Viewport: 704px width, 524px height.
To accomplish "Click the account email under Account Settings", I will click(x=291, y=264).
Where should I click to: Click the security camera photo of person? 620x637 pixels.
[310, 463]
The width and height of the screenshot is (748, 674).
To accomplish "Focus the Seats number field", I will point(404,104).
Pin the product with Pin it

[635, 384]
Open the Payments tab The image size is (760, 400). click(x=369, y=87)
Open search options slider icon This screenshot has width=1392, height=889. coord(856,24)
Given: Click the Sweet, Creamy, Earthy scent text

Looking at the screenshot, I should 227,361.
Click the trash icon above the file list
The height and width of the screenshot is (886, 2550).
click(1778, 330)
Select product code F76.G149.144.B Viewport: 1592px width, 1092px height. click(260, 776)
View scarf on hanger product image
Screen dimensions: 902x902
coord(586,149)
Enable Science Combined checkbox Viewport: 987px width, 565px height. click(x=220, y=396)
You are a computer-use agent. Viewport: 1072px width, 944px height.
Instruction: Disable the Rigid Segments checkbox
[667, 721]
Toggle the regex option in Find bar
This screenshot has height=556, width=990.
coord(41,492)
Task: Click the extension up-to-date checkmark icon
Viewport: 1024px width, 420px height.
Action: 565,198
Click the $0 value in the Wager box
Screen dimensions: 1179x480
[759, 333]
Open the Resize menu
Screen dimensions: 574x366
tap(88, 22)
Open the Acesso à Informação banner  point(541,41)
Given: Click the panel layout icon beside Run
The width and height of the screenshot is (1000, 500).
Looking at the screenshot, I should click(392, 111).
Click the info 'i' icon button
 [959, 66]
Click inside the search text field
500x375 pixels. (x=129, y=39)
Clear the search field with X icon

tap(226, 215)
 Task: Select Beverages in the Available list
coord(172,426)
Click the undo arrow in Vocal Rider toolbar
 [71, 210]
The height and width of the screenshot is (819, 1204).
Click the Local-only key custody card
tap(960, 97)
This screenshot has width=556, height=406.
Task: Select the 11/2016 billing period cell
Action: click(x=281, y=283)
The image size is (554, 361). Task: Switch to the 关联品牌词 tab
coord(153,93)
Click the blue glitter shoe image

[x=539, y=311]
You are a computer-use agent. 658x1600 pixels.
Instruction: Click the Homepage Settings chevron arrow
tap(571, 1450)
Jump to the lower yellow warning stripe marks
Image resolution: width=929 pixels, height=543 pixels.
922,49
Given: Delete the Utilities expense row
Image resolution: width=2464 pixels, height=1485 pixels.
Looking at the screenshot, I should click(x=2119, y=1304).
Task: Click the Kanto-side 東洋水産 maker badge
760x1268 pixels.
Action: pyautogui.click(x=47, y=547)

· · · · · · ·

THE TASK: Provide every line from the material that contains the word "Open".

WRITTEN REPLY:
Open the Payments tab The image size is (760, 400). click(x=369, y=87)
Open search options slider icon This screenshot has width=1392, height=889. coord(856,24)
Open the Resize menu
Open the Acesso à Informação banner  point(541,41)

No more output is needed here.